Supplied data —
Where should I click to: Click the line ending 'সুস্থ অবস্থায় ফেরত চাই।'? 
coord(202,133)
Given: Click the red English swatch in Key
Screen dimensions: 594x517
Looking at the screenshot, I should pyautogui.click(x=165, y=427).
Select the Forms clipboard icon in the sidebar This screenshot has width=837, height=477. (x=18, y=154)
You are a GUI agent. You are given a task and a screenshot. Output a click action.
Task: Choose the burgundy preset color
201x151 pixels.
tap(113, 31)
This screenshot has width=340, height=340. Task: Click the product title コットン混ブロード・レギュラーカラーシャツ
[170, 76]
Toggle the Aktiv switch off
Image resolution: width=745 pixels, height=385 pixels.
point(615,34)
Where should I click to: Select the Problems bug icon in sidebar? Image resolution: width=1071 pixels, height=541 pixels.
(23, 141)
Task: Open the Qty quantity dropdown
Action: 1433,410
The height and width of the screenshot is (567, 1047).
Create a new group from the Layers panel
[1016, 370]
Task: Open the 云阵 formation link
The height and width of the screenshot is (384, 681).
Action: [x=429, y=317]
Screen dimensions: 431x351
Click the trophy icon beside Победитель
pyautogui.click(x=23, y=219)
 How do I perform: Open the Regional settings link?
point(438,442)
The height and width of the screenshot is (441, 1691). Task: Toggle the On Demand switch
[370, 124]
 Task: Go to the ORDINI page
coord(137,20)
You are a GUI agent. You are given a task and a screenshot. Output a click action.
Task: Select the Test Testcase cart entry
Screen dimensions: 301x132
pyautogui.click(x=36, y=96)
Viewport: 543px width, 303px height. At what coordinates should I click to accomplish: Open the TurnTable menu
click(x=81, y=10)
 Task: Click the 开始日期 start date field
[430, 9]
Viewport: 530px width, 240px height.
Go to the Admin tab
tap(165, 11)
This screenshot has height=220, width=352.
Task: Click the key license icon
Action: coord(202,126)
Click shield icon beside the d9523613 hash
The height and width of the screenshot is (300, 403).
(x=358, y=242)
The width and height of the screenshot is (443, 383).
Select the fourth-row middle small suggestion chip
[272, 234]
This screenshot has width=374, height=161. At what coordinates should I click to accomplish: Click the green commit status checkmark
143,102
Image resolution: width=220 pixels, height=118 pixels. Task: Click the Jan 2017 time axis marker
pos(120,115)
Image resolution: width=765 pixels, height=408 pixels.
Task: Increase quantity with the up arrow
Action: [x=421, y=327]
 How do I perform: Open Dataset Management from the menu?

Task goal — Each line from the start of the listing above through the line containing "Screen dimensions: 431x351" should be copied exactly, please, with no other lines added.

Result of this exercise —
Where should I click to: Click the line ending 'সুস্থ অবস্থায় ফেরত চাই।'? 
coord(202,133)
Given: Click the red English swatch in Key
Screen dimensions: 594x517
Looking at the screenshot, I should pyautogui.click(x=165, y=427).
Select the Forms clipboard icon in the sidebar This screenshot has width=837, height=477. (x=18, y=154)
You are a GUI agent. You are given a task and a screenshot. Output a click action.
Task: Choose the burgundy preset color
201x151 pixels.
tap(113, 31)
This screenshot has width=340, height=340. Task: Click the product title コットン混ブロード・レギュラーカラーシャツ
[170, 76]
Toggle the Aktiv switch off
Image resolution: width=745 pixels, height=385 pixels.
point(615,34)
Where should I click to: Select the Problems bug icon in sidebar? Image resolution: width=1071 pixels, height=541 pixels.
(23, 141)
Task: Open the Qty quantity dropdown
Action: 1433,410
The height and width of the screenshot is (567, 1047).
Create a new group from the Layers panel
[1016, 370]
Task: Open the 云阵 formation link
The height and width of the screenshot is (384, 681).
Action: [x=429, y=317]
Screen dimensions: 431x351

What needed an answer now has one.